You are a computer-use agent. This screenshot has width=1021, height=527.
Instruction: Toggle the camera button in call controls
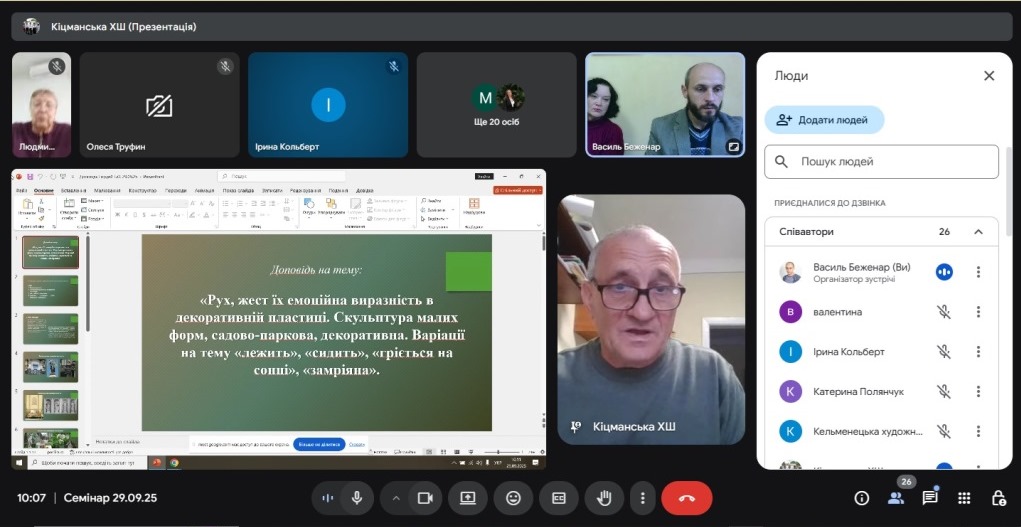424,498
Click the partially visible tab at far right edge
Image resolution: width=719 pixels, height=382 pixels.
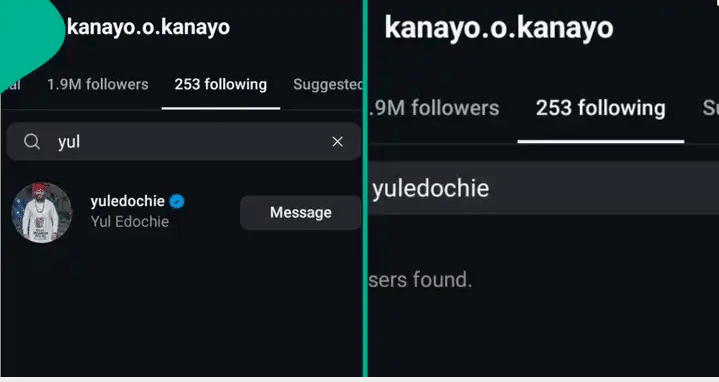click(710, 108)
==
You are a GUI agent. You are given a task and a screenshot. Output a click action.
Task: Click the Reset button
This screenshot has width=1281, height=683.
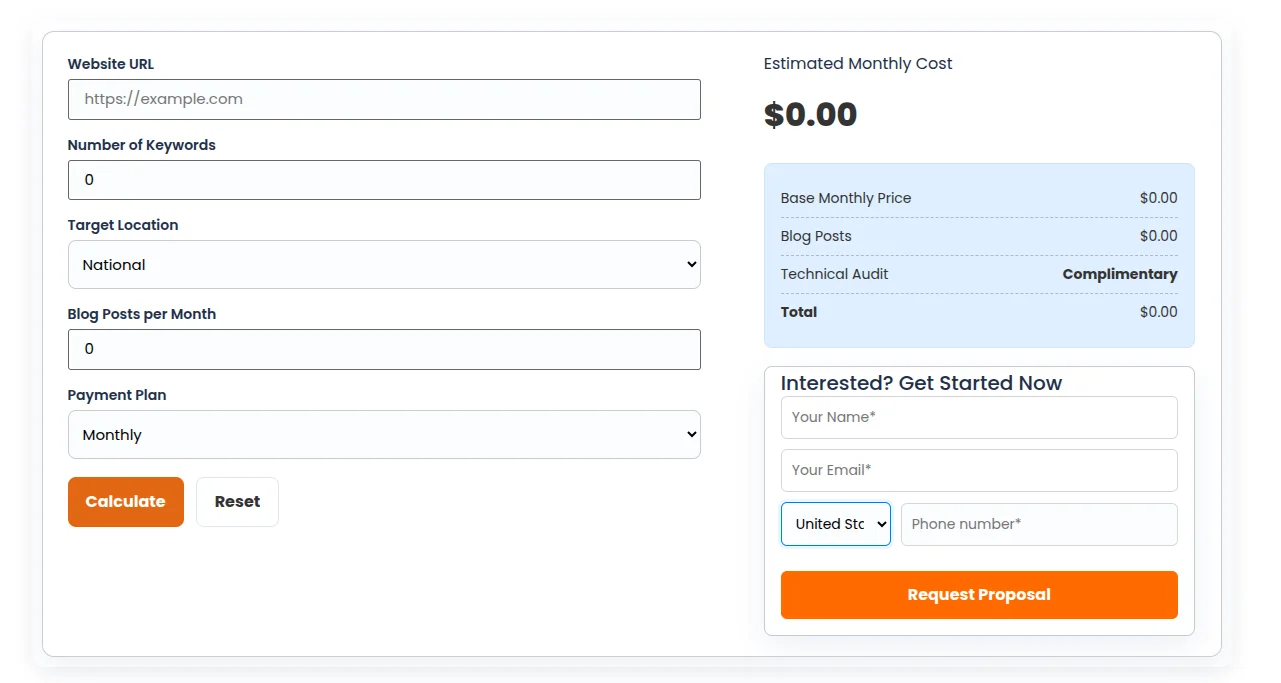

● **Task item**: From the data, list each line in which the string "This" appears.

● **Answer space**:
You are a computer-use agent. This screenshot has width=1021, height=527.
This screenshot has width=1281, height=683.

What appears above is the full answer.